Она замотала головой, замычала. Агеев вытащил из ее рта полотенце.

— Немедленно развяжи меня!

— Прости, дорогая, но я не могу допустить, чтобы ты рисковала своей жизнью. Я долго молчал, но сейчас дело принимает серьезный оборот. Эти негодяи не собираются шутить. Поэтому ты останешься дома.

— Борис, ты свихнулся?

— Это ты свихнулась, Лера. Только работа, только выборы, кандидаты, депутаты, осточертело все! У меня, по сути, нет жены. Я сам себе готовлю ужин, завтрак, обедаю в столовой. Я уже и сплю один! Это правильно? Сколько можно терпеть? Дума, Москва! На кой черт мне нужна Дума и Москва? Я и здесь отлично себя чувствую. А там?

— Развяжи, мне больно. И потом… я ведь совсем голая! Развяжи! — взвизгнула она, теряя терпение.

— Будешь орать, я тебе снова рот заткну, — пригрозил Агеев. — Или пластырем заклею.

В глазах Леры мелькнул испуг, но тут же его сменила неудержимая ярость.

— Подлец! Тебе это не сойдет с рук! Ты пожалеешь о самоуправстве, о рукоприкладстве! Я предупреждаю: это уголовное преступление, нападение на кандидата с целью отстранить его от участия в предвыборной кампании! Ты за это… под суд пойдешь, в тюрьму сядешь!

Она извивалась, пытаясь освободиться от своих пут. Но Агеев потрудился на совесть.
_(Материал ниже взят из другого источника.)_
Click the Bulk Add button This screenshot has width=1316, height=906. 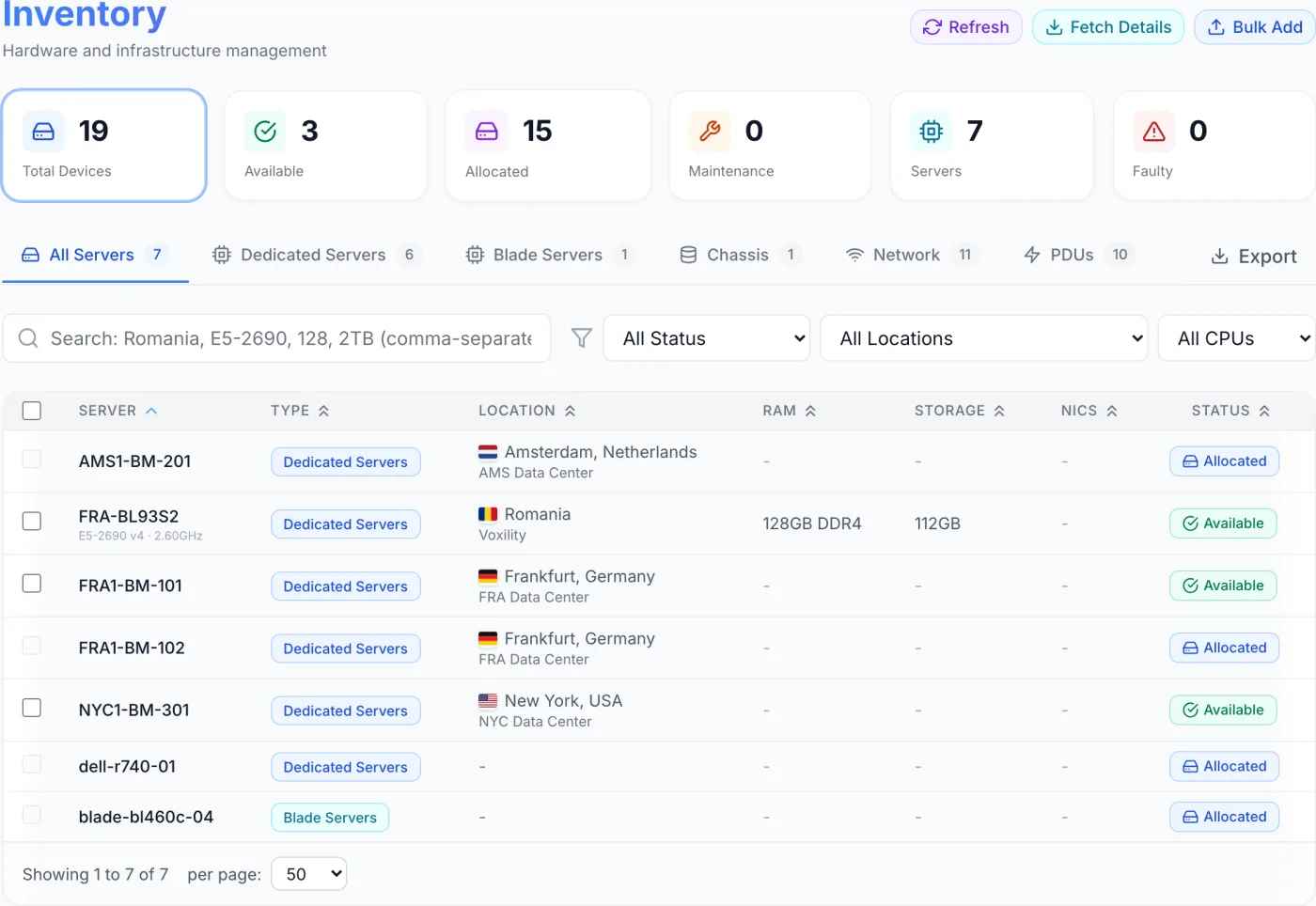[x=1255, y=27]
Запястья рук за спиной были крепко связаны липкой лентой, развязать их без посторонней помощи было невозможно. Так же крепко были связаны и ноги у щиколоток. Борис довольно усмехнулся:

— Зря стараешься, Лера.

Она замерла, огромные зеленые глаза наполнились слезами.

— Ты… серьезно? Боря, ты отдаешь себе отчет в своих действиях? Это же… равносильно провалу всей моей избирательной кампании! Ты знаешь, сколько сил я потратила на нее?!
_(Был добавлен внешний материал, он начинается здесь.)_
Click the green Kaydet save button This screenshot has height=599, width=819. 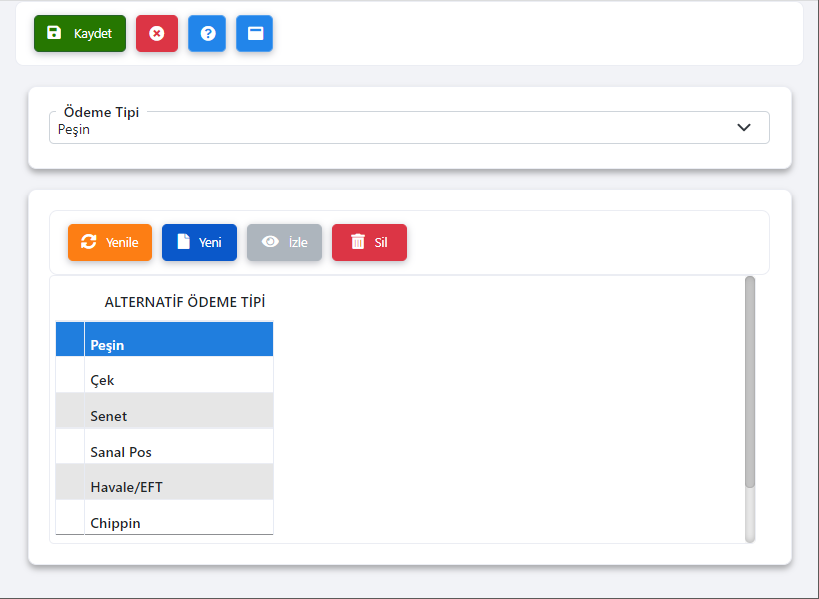(x=80, y=33)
— И сколько нервов отняла у меня. Не ожидала, что я способен на такое, да? Я и сам не ожидал, Лера. Извини, но я должен оставить тебя здесь в таком виде. Нет, не здесь…

Он вскинул ее на плечо, перенес в свой кабинет, посадил в кресло, привязал к нему простыней.

— Вот теперь ты никуда не денешься. Рот я не стану тебе заклеивать, это было бы чересчур жестоко. Надеюсь, ты не вздумаешь кричать. Представляешь, что увидят люди, если им удастся прийти тебе на помощь? Какие слухи пойдут по городу? Довела мужа… до ручки! Ты же не хочешь, чтобы в городе говорили такое, верно?

Она молчала, с нескрываемым ужасом и ненавистью глядя на самого близкого человека, с которым она делилась и радостями своими и поражениями. Пыталась делиться… Хотелось понять, как же он мог так подло поступить с нею? И — не могла… Зато совершенно ясно было другое: он не изменит свое решение. Просить, умолять, угрожать, ругаться — бесполезно.

И она молчала.

— Я приеду часа через два, — сказал Агеев. — Спешить не буду. Скажу Лобанкину, что у тебя случился нервный срыв, и ты никого не хочешь видеть. Попрошу, чтобы он вежливо объяснил Чупрову и Бугаеву: разыскивать тебя не следует, это деликатный вопрос. Пусть сообщат всем собравшимся, что ты заболела. А потом, когда вернусь, мы поговорим о наших сложностях, ты позвонишь Юре, извинишься. Надеюсь, не замерзнешь, здесь тепло. Не скучай.

— У меня руки затекли…

— Пошевели пальчиками, и все будет хорошо.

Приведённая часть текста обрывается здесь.